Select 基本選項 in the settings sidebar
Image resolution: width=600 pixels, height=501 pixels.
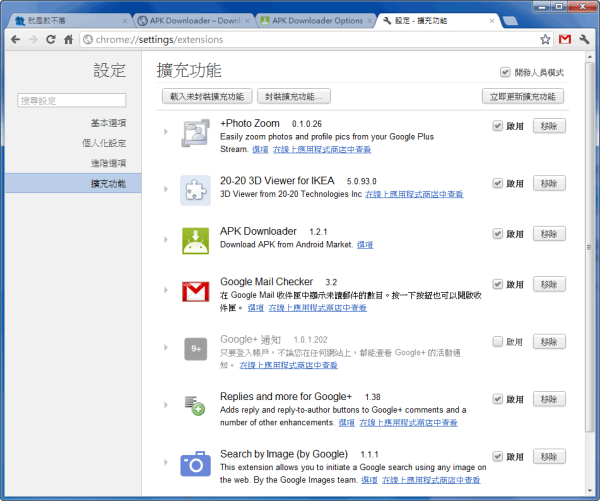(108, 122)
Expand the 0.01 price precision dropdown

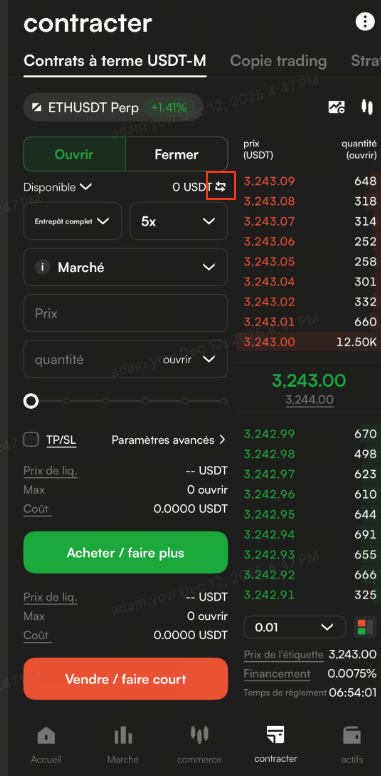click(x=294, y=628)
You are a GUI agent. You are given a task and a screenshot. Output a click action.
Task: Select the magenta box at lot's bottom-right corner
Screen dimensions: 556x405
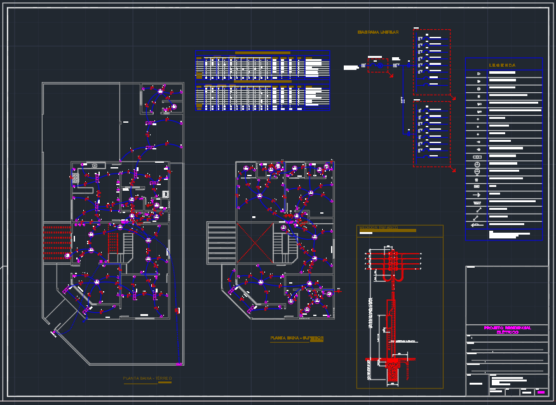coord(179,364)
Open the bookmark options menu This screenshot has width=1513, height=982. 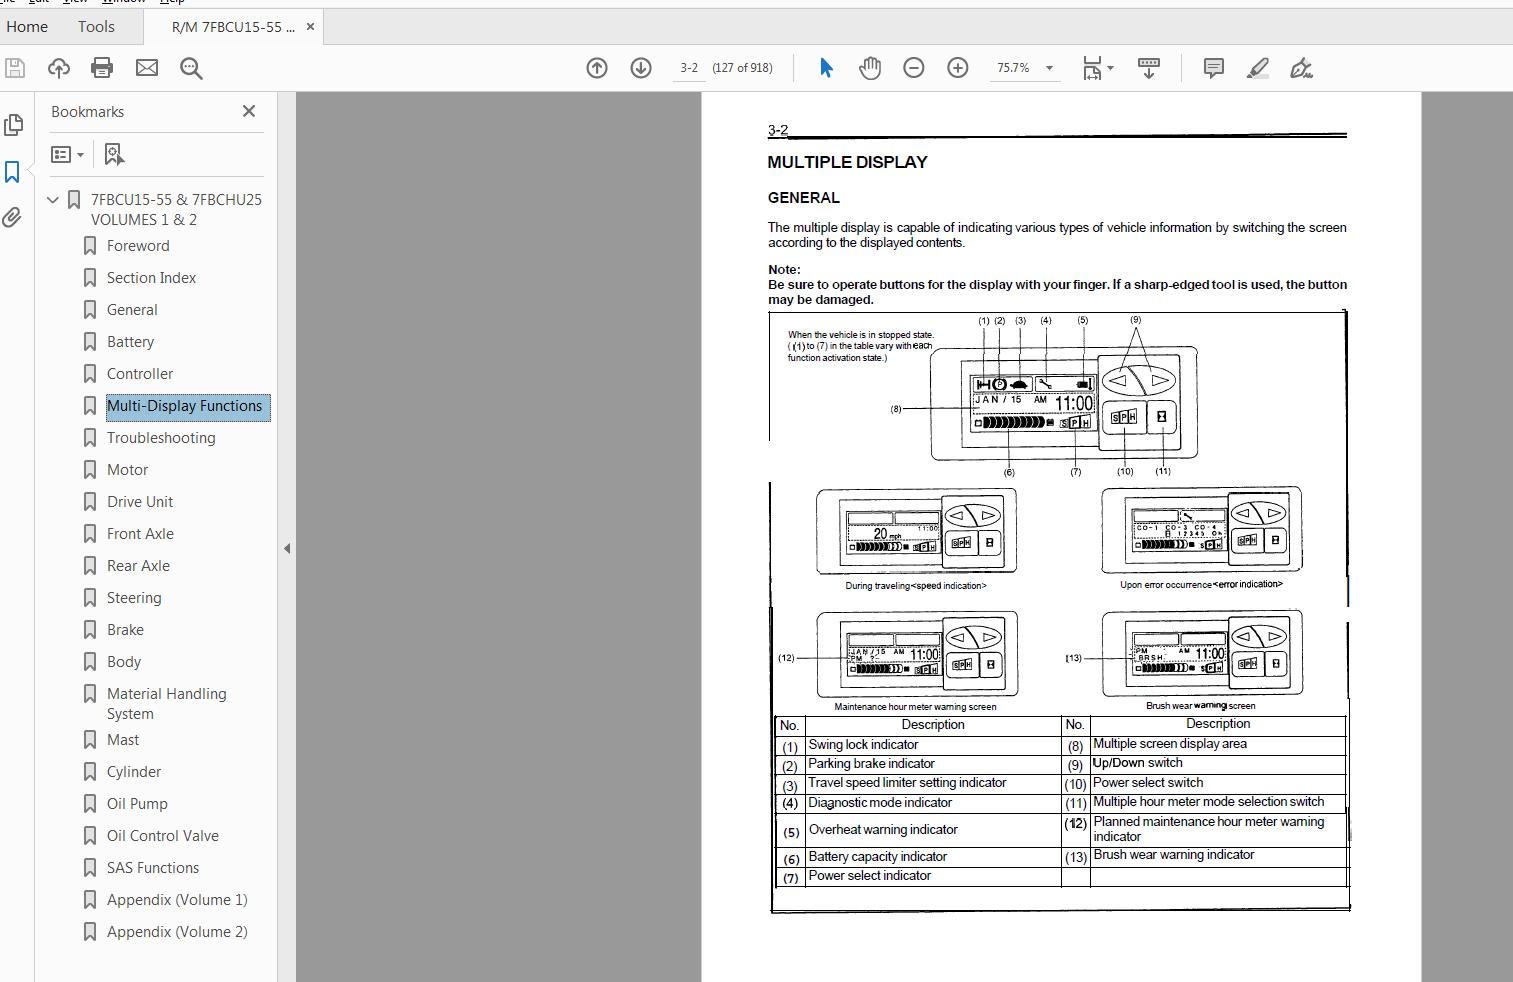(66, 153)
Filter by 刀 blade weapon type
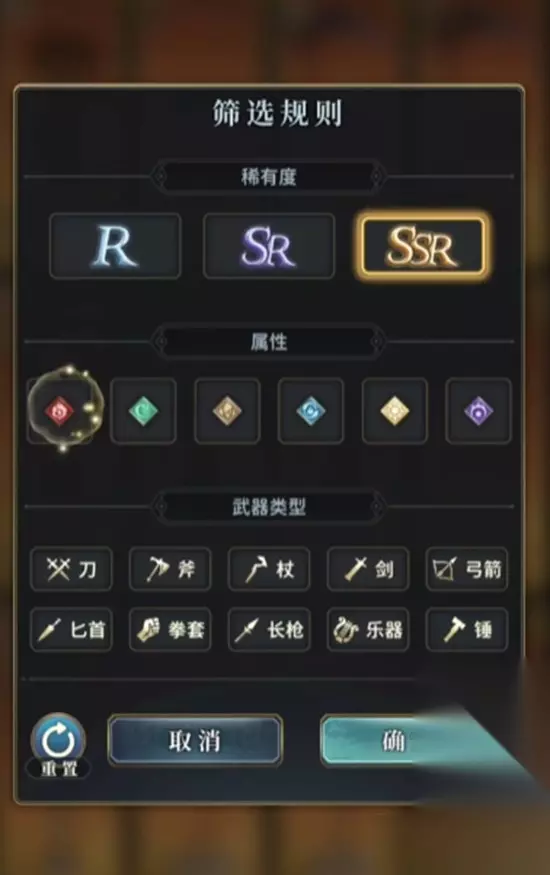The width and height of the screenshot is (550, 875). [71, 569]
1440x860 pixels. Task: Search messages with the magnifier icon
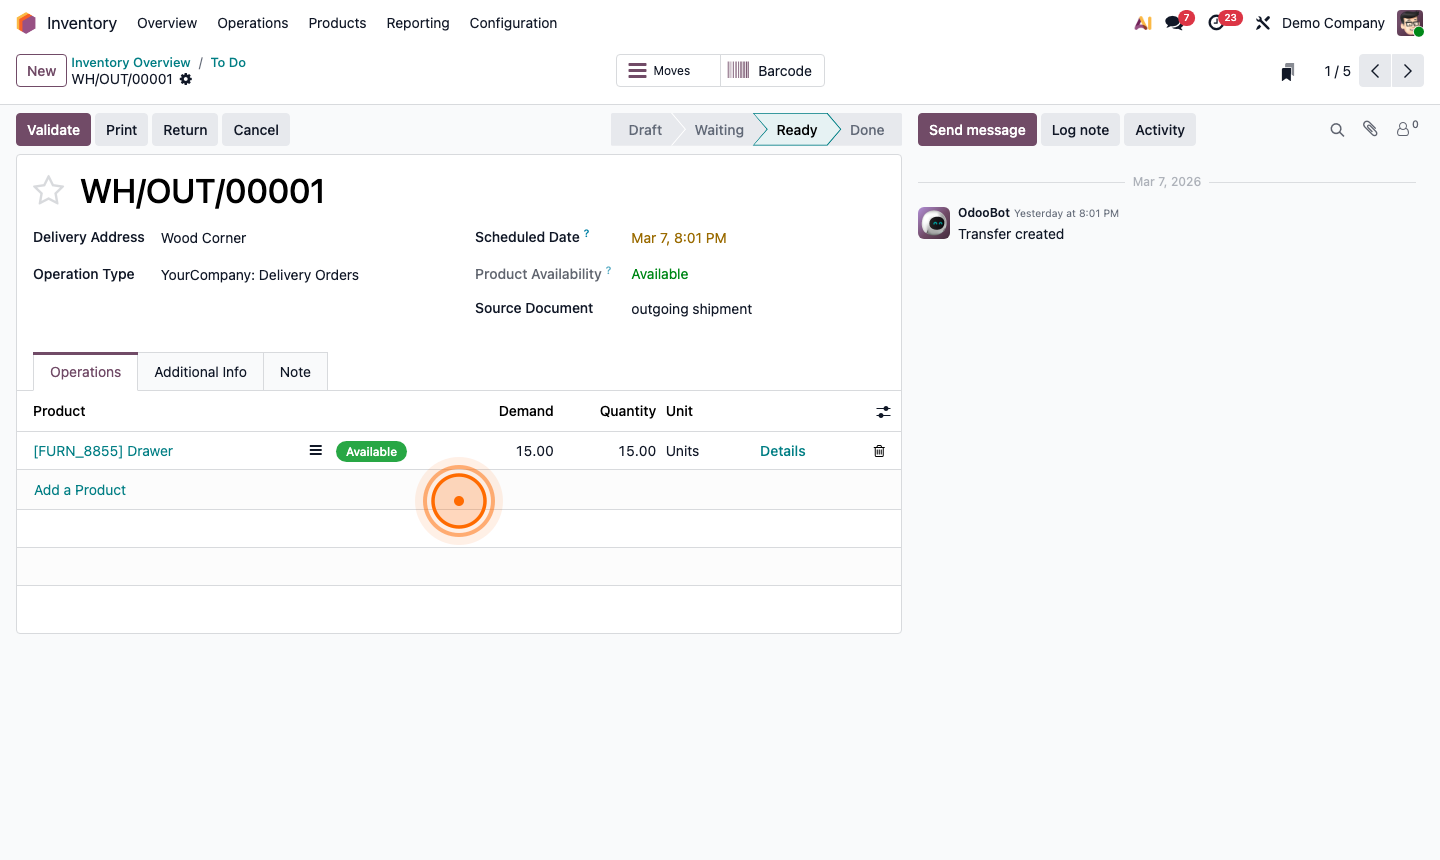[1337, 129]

--------------------

Make a list of all lines in the data that contain "Select".

RESPONSE TO THIS EXERCISE:
Select 基本選項 in the settings sidebar
Task: Select the magenta box at lot's bottom-right corner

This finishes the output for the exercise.